The charity ensured a lot of its communications were reactive, and Richardson advised other charities going through a similar situation to prioritise this. 

She says: “When you get into a bit of a trope that you've done something wrong, not everyone's really paying a great deal of attention. They just get this vague sense that something's gone wrong. And that can really unnerve long-term supporters and it can undermine people’s confidence in charities.”

Richardson recounted a National Trust member coming to her with concerns about the National Trust being woke. She argues that it was important that the charity remained engaged with its supporters and stayed abreast of what was being said. Richardson said she thinks you absolutely have to be respectful and you have to be able to be open to people's opinions, until a certain point.

“Obviously, we did experience some abuse. There has been racist abuse and we have seen some homophobic campaigning around too. I am not suggesting we listen to that intolerance or we engage with that. But some people are good faith actors, and they're genuinely concerned about what you're doing, whether you agree with them or not, it’s really important to engage with them.”

She adds: “Don’t switch off from people, don't turn away from people. Institutions like the National Trust are here for the whole of society, and they are here to bring people together.”

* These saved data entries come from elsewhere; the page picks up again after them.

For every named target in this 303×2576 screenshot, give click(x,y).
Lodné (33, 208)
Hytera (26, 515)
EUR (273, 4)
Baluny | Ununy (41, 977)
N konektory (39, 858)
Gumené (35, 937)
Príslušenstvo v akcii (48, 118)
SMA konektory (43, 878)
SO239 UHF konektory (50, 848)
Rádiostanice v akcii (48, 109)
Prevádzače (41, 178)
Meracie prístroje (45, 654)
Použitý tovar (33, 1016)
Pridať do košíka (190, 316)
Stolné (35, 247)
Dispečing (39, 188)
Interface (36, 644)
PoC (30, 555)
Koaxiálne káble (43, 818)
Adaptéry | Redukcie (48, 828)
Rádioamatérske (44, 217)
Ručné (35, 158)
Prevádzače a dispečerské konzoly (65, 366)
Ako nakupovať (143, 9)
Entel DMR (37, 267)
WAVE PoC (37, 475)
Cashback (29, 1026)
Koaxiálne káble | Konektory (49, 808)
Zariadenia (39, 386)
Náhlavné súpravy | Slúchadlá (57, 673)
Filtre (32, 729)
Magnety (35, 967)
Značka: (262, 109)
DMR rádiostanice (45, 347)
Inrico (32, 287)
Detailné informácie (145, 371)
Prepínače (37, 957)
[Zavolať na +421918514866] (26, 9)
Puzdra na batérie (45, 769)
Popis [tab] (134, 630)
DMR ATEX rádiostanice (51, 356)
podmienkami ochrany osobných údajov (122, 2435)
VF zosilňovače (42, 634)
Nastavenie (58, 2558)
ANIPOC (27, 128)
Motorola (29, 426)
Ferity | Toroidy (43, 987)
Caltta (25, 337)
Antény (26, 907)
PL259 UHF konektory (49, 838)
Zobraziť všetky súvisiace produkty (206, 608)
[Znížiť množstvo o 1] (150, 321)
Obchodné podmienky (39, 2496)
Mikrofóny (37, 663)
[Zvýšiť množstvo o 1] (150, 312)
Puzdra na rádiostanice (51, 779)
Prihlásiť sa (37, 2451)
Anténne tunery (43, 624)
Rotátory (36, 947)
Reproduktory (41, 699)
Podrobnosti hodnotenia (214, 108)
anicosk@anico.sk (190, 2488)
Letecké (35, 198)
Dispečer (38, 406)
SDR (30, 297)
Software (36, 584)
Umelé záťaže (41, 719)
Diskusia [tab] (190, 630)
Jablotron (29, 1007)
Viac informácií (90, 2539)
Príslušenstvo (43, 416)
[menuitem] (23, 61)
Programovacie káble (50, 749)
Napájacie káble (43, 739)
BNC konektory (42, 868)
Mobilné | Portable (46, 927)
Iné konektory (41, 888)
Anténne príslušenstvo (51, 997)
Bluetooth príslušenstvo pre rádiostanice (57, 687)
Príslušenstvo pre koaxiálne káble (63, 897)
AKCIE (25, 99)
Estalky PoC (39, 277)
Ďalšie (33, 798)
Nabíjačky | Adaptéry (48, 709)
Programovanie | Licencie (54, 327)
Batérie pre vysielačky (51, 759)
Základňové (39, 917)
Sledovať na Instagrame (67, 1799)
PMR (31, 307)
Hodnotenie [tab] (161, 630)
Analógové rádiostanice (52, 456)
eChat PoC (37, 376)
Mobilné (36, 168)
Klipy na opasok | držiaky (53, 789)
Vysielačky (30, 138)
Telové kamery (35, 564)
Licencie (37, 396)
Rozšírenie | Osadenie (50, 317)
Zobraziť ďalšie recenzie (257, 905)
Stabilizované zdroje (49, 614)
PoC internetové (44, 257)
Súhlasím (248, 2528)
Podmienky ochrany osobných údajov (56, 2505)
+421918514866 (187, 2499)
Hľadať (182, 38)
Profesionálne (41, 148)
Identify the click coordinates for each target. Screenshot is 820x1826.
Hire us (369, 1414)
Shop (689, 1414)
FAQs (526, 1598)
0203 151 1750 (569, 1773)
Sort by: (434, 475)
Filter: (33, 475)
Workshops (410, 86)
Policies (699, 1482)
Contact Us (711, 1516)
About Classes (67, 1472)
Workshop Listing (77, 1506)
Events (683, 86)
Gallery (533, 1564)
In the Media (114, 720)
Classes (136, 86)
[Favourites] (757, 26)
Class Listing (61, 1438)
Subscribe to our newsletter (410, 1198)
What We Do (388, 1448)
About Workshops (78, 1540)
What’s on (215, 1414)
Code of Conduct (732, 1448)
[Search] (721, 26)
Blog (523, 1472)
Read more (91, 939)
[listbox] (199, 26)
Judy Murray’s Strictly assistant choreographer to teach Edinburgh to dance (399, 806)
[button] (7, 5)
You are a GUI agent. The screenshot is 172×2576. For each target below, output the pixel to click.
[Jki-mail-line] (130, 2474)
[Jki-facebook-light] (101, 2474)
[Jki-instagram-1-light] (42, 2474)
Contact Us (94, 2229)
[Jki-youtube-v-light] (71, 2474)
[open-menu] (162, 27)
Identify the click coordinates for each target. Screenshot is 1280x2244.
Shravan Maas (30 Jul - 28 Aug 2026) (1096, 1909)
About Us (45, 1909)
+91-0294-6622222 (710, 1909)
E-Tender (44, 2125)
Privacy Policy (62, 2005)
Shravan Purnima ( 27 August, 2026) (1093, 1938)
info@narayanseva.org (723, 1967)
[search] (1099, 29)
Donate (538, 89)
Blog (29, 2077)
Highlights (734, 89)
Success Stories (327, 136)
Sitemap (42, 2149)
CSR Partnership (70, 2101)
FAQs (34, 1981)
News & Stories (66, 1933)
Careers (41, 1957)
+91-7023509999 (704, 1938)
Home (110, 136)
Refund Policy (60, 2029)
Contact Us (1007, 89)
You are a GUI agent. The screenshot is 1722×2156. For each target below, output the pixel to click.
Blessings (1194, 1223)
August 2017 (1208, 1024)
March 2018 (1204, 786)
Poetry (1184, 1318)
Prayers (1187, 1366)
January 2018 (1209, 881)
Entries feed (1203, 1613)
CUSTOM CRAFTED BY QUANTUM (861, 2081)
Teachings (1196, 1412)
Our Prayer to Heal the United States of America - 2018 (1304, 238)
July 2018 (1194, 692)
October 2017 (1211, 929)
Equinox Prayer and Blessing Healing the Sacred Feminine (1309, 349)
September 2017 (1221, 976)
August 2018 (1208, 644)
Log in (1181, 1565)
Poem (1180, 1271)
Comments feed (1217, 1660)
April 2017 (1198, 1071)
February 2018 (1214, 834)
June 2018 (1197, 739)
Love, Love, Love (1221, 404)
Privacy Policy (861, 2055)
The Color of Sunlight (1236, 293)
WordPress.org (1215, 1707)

‘We should be dealing with all aspects of cultural history’

Richardson said the charity dealt with the controversy well because it has strong governance structures, and that the organisation stands by the work it has done that brought about the criticism. 

She says: “Lots of charities and public bodies have felt under pressure recently. But we have robust and well-designed governance structures. We've got a really strong founding purpose – ‘for everyone forever’. And we should be looking at all aspects of cultural history regardless of your identity or your ethnic origin. The point of having very large independent institutions is that they can help to fortify the sector and civil society during difficult times [...] We have had lots of calls from other charities that have felt under attack on cultural issues too.”

What would you say to other charities that also feel under attack?

If your charity becomes immersed in controversy, Richardson suggests creating a small crisis team to deal with it, whether that be made up of two or twenty people. 

She advises making sure you are keeping your trustees briefed, as well as making sure that you are aware of what is being said. 

“The second thing I would do is talk to your sector partners. We have spent quite a bit of time talking to other charities that have been attacked. We have allies in other charities and we try to stand up for one another.”

Staff should also ensure they are sticking very closely to partiality guidelines and are not sharing things that can be construed as political, she says. 

“The public has to have institutions and safe spaces away from politics. I feel very strongly about that - there have to be parts of society that are free, independent and are seen to be so.”

A focus on diversity and inclusion

The National Trust wants to better reflect the population it serves, and do so by reaching more underrepresented groups, Richardson says. 

For example, the National Trust is currently working with a group called Muslim Hikers, as minority ethnic groups are underrepresented when it comes to visiting the countryside. 

The charity is also trying to market its free properties more to reach people from low-income households. 

“As an organisation for years and years we've marketed our paid-for places and you’d be forgiven for thinking we were a sort of country club,” she says. 

“Some of our free places – you don't know that they're free. You don't know that you can go and visit them without being told, if you’re not a ‘National Trust person’. So we’re trying to get better at marketing our free places and marketing to underrepresented audiences.”

The heritage charity is also trialling virtual tours of some of its properties too because, as Richardson says, “everyone should be able to access nature, even psychologically”.